Casada com o presidente da Câmara dos Deputados, Laurita Arruda, que se define como “jornalista, blogueira, ex-advogada e observadora da cena em busca da verdade”, espalha pelo Twitter rumor sobre a saúde da presidente Dilma Rousseff, que, ontem, fez exames de rotina no Hospital Sírio-Libanês, antes de embarcar para o Suriname; “nada de rotina”, disse ela; um seguidor retrucou: “será Deus dando uma forcinha?” 

247 – Se a relação da presidente Dilma Rousseff com o presidente da Câmara dos Deputados, Henrique Eduardo Alves (PMDB-RN), nunca foi das melhores, a nova esposa do parlamentar, Laurita Vaz, nada faz para aprofundá-la. Na noite de ontem, assim que soube, pela Folha, que a presidente Dilma Rousseff havia passado no Sírio-Libanês para realizar exames de rotina, Laurita, que se define como “jornalista, blogueira, ex-advogada e observadora da cena em busca da verdade”, espalhou, pelo Twitter, boatos sobre a saúde de Dilma. “Cateterismo segundo soube… nada de rotina”, disse ela, sendo retrucada por um seguidor: “será Deus dando uma forcinha?”

Se Dilma tivesse, efetivamente, sido submetida a um cateterismo, ela ainda estaria em recuperação – e não embarcando para o Suriname, onde participará da cúpula da Unasul. Abaixo, notícias da Agência Brasil sobre os exames de rotina e sobre a viagem presidencial ao encontro da Unasul:

Dilma fez exames de rotina no Sírio-Libanês

Danilo Macedo
Repórter da Agência Brasil

Brasília – A presidenta Dilma Rousseff aproveitou a agenda de ontem (29) em Campinas (SP) e, antes de retornar a Brasília, foi ao Hospital Sírio-Libanês, em São Paulo, onde fez exames de rotina, informou a Secretaria de Comunicação da Presidência. Foi no Sírio-Libanês que Dilma fez tratamento para combater um câncer no sistema linfático, diagnosticado no início de 2009.

Com a decisão de ir ao hospital, a chegada da presidenta a Brasília, que estava prevista para as 18h, acabou ocorrendo somente às 21h40. Hoje, às 8h45, Dilma embarcou para Paramaribo, capital do Suriname, onde participa da reunião de cúpula da União de Nações Sul-Americanas (Unasul). Ela vai desembarcar às 12h e ir direto para o almoço em homenagem aos chefes de Estado e de Governo oferecido pelo presidente do Suriname, Desiré Bouterse.

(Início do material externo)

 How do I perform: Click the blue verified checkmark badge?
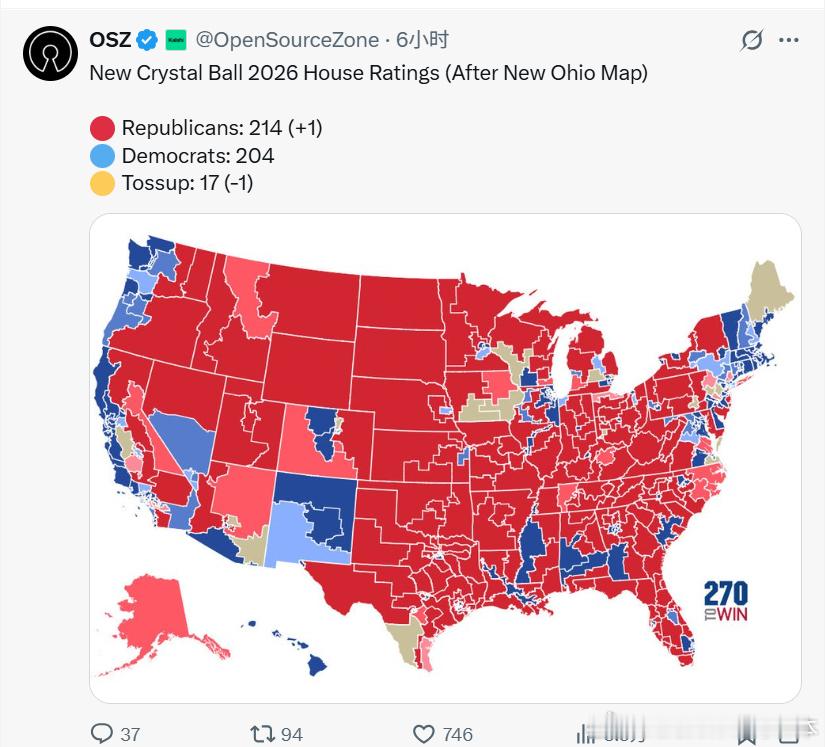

Na ocasião, Dilma terá um encontro com o presidente da Bolívia, Evo Morales, para tratar da fuga do senador boliviano Roger Pinto Molina da embaixada brasileira em La Paz. Nessa quarta-feira (28), Morales disse que o governo brasileiro deveria mandar de volta o senador para que responda às acusações de corrupção que pesam contra ele na Justiça boliviana.

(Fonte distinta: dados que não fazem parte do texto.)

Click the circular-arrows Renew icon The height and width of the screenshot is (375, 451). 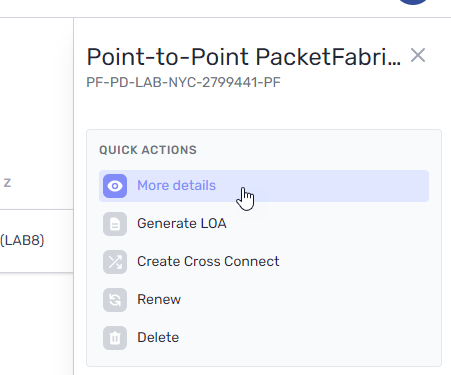115,300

Dilma participa de cúpula da Unasul e se reúne com Morales

Heloisa Cristaldo e Danilo Macedo
Repórteres da Agência Brasil
 
Brasília  – A presidenta Dilma Rousseff embarca hoje (30) para Paramaribo, capital do Suriname, onde participa da reunião de cúpula da União de Nações Sul-Americanas (Unasul). Durante o encontro, ela vai se reunir com o presidente da Bolívia, Evo Morales.
 
Na pauta está a fuga do senador boliviano, Roger Pinto Molina, da embaixada brasileira em La Paz. Nessa quarta-feira (28), Morales disse que o governo brasileiro deveria mandar de volta o senador para que responda às acusações de corrupção que pesam contra ele na Justiça boliviana.
 
O encontro deve marcar a volta do Paraguai à Unasul, após 14 meses de suspensão. O país ficou suspenso por 14 meses do Mercosul e da Unasul porque os líderes dos dois blocos regionais discordaram da forma como o então presidente Fernando Lugo foi destituído do poder, em 2012, por impeachment. Ao reconhecer a vitória de Horacio Cartes, em abril deste ano, a Unasul e o Paraguai começaram a se reaproximar.
 
A Unasul é formada pela Bolívia, Colômbia, o Equador, Peru, a Argentina, o Brasil, Paraguai, Uruguai, a Venezuela, o Chile, a Guiana e o Suriname. São países observadores o Panamá e o México.